Aujourd’hui, la production de produits chimiques et de matériaux dérivés repose en grande partie sur l’utilisation de carbone fossile. Les processus industriels ont besoin d’hydrocarbures pour fournir de l’énergie de processus (électricité et chaleur) et pour fournir du carbone incorporé (c’est-à-dire le carbone lié dans les structures moléculaires) de diverses substances.

Au-delà des hydrocarbures fossiles, la capture de CO2 peut aussi être une source de carbone incorporé. Ainsi, Coty a commencé à fabriquer des parfums utilisant de l’éthanol fabriqué à partir de carbone recyclé. L’objectif du géant du parfum est d’incorporer l’éthanol durable de son partenaire LanzaTech dans la majeure partie de ses parfums d’ici 2023. Pionnier de la capture du carbone, LanzaTech s’est également associée au groupe L’Oréal et au géant de l’énergie Total pour développer un flacon en plastique fabriqué à partir de polyéthylène issu d’émissions de carbone recyclé. Après un test réussi, L’Oréal, Total et Lanzatech prévoient l’achèvement de la phase d’industrialisation d’ici 2024.

Scénario exploratoire

Dans un scénario exploratoire, l’étude CO2 reduction potential of the chemical industry through CCU [1] examine les réductions de gaz à effet de serre (GES) qui peuvent être obtenues dans les industries chimiques et des matériaux dérivés au niveau mondial si la totalité de la demande de carbone embarqué est satisfaite uniquement et exclusivement via le CO2 plutôt qu’à partir de sources fossiles.
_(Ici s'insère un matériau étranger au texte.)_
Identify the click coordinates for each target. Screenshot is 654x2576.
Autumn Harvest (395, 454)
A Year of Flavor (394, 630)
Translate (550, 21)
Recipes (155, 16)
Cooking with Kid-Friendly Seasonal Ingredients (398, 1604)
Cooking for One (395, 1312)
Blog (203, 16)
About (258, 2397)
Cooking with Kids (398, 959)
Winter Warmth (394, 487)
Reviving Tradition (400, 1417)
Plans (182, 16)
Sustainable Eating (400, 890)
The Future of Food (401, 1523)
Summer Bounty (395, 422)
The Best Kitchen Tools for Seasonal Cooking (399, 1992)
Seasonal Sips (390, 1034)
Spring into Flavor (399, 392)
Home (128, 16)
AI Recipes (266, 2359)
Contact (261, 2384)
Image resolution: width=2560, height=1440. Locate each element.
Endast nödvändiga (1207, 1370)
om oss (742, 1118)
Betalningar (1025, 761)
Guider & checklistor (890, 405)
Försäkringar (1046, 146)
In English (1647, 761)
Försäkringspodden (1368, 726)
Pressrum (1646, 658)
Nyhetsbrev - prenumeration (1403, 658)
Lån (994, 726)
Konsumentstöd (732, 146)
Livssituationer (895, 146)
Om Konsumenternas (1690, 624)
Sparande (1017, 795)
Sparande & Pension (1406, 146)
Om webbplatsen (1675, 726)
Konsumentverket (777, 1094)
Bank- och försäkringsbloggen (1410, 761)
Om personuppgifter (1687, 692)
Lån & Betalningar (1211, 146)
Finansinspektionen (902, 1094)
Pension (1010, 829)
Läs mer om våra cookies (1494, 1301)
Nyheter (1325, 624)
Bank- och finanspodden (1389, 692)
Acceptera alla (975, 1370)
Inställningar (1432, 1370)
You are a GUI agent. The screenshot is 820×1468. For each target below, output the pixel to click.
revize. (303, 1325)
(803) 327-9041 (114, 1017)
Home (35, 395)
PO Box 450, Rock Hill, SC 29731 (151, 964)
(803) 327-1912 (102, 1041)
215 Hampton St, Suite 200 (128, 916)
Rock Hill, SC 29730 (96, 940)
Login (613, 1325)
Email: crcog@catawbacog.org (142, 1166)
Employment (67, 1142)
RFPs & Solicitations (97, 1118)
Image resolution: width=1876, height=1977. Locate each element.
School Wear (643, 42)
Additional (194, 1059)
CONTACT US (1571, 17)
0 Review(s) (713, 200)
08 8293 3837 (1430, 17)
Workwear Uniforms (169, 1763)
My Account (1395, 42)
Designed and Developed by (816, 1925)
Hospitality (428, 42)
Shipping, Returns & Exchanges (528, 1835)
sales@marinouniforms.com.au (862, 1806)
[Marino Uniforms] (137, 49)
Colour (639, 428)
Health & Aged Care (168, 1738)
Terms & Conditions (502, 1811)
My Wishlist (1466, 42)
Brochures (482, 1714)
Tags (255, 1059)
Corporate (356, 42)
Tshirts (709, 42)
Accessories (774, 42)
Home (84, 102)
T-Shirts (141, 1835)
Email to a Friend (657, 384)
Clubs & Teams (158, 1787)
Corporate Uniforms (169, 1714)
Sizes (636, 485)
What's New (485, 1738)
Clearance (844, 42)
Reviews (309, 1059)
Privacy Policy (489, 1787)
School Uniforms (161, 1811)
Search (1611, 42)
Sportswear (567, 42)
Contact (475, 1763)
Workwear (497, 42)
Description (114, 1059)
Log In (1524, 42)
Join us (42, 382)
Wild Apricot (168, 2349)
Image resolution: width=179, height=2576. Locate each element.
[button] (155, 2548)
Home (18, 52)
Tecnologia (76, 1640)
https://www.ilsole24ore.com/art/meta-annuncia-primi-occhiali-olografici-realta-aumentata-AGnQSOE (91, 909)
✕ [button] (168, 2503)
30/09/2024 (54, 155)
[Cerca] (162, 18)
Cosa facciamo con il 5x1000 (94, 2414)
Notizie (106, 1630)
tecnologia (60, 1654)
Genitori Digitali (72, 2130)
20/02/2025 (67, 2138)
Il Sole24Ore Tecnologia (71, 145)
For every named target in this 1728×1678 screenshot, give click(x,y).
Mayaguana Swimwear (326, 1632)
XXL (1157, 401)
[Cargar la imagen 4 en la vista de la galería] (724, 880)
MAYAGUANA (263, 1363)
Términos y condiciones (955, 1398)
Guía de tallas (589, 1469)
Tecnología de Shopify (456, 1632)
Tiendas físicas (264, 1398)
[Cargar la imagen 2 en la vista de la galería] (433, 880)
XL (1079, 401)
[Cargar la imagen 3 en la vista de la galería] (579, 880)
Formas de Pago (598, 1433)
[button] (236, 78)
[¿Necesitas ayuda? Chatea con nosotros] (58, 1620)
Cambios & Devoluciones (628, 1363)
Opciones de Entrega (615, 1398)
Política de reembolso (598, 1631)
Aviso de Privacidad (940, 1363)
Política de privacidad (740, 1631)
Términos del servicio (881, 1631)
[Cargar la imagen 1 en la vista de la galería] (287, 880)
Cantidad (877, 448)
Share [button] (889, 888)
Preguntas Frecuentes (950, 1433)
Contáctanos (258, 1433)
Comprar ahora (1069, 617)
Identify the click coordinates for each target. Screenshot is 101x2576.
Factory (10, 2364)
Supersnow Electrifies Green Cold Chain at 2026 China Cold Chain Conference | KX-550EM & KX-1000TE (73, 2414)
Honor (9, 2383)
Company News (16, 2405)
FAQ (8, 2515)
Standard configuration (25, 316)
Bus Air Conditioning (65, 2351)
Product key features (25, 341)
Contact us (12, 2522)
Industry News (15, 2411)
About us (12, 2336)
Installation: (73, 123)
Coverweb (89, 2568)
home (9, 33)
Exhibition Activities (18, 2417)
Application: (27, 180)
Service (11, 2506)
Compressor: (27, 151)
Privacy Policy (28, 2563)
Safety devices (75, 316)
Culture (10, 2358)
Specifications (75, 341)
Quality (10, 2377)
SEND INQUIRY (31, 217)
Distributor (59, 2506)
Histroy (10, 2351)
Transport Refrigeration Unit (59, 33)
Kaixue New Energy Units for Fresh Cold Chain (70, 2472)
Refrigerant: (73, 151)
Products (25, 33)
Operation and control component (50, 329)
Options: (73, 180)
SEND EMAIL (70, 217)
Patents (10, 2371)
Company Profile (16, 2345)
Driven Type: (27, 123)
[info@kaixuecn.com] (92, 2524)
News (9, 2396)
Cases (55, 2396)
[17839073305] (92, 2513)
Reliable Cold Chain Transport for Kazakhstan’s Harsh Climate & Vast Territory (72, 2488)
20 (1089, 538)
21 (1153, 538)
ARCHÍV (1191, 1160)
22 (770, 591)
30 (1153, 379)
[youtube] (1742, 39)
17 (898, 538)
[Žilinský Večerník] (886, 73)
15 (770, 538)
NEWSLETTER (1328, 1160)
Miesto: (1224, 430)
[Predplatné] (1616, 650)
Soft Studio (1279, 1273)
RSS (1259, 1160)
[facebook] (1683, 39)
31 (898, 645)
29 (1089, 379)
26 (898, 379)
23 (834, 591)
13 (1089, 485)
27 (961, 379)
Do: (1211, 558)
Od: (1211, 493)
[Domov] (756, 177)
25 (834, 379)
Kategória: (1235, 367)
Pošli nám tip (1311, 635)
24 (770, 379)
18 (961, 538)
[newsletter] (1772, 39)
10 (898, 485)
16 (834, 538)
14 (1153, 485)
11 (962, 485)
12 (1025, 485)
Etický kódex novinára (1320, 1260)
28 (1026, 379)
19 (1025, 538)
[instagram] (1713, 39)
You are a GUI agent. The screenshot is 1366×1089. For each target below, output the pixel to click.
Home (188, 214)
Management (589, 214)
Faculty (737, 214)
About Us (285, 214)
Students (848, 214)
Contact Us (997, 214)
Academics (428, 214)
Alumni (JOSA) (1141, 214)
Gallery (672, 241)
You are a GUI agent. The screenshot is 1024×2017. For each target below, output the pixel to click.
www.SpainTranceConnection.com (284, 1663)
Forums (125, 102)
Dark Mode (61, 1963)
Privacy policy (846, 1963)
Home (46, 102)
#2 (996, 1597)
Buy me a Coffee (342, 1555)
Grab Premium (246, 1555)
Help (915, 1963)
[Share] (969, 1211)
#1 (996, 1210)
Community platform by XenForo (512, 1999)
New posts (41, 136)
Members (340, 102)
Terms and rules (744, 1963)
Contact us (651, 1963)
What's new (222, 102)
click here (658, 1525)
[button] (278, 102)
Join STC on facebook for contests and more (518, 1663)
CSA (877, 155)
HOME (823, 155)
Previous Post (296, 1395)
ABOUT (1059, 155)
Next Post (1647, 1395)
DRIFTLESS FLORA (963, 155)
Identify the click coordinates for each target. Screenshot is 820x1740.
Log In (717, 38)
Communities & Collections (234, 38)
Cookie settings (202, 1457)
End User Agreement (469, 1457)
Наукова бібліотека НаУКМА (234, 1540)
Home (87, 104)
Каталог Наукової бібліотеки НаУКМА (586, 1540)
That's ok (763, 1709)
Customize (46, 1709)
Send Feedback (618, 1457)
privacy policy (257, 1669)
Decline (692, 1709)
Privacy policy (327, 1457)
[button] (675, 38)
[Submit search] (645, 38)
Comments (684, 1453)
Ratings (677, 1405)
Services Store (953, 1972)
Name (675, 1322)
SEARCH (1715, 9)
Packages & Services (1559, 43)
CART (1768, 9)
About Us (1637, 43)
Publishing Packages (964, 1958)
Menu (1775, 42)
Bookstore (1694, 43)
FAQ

Des simplifications majeures ont été utilisées dans l’étude. Ainsi, le méthanol (CH3OH) est considéré comme couvrant les besoins en hydrocarbures pour les produits chimiques et les matériaux dérivés parmi les divers intermédiaires chimiques comme une voie représentative du carbone renouvelable.

La route de production examinée comprend les émissions de CO2 comme un mélange de capture directe de l’air (CDA) et de capture à partir de différentes sources ponctuelles, l’approvisionnement en hydrogène et la réaction d’hydrogénation pour la synthèse du méthanol.

Réduction très importante des émissions de GES

Les émissions de GES liées à la synthèse du méthanol à partir de CCU dépendent des émissions de la production d’énergie renouvelable. Selon l’étude, l’empreinte carbone du méthanol basé sur la CCU pourrait être de 67 à 77% inférieure à celle du carbone incorporé issu de combustibles fossiles, en utilisant une alimentation en énergie courante basée sur le photovoltaïque. Avec des améliorations de la production d’énergie renouvelable, la réduction pourrait atteindre des niveaux compris entre 96 et 100%.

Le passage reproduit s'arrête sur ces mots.